2. Predictive research: projecting empirical phenomena and processes to the future.
Sometimes, even if we have good explanatory theories, prediction can’t be used
because:
1. We can only arrive at probabilistic predictions.
2. Sometimes we can understand causal mechanisms relatively well, but still remain
impotent to predict due to nature of processes producing the events.
3. Might be unable to predicts events in the future if those factors are not
predictable or possible to measure.
3. Explanatory research: focus on causes of events, identifying general causal effects,
and revealing the causal mechanisms that produce them. The goals can be to explain
a particular case, to build a comprehensive causal account of a general
phenomenon, or to establish a general causal relationship for a population of cases.
Two kinds of explanations:
1. Complete explanations: build a comprehensive causal model of a
phenomenon
2. Partial explanations: focus on a single possible causal relationship
Difference with the other two: causal explanations offer deep understanding and
possibility for manipulation and control.

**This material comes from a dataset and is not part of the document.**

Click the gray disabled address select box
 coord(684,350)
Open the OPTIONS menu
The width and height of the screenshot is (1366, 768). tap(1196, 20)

Explaining means understanding the
causal structure which implies the ability to manipulate this structure and change
the outcomes.
Inference
- Making valid statements about the whole from observing only a part in order to
generalize outcomes.
- All research requires inference, even descriptive and predictive. Explanatory research
requires special type of inference, called causal inference.
What type of empirical research is used for lesson-drawing?
- Lesson-drawing requires double causal inference policy recommendations require
normative research on top of explanatory research on top of descriptive research.
Two other types of research
1. Explorative research: not a distinct research goal; it is an advanced form of description,
but in a more unstructured way. Goal is to explore if something is different for other
populations. Still descriptive, no causal statements.
2. Interpretative research: more explanatory. Focus on subjective understanding of people.
Explanatory, but not about causal explanations.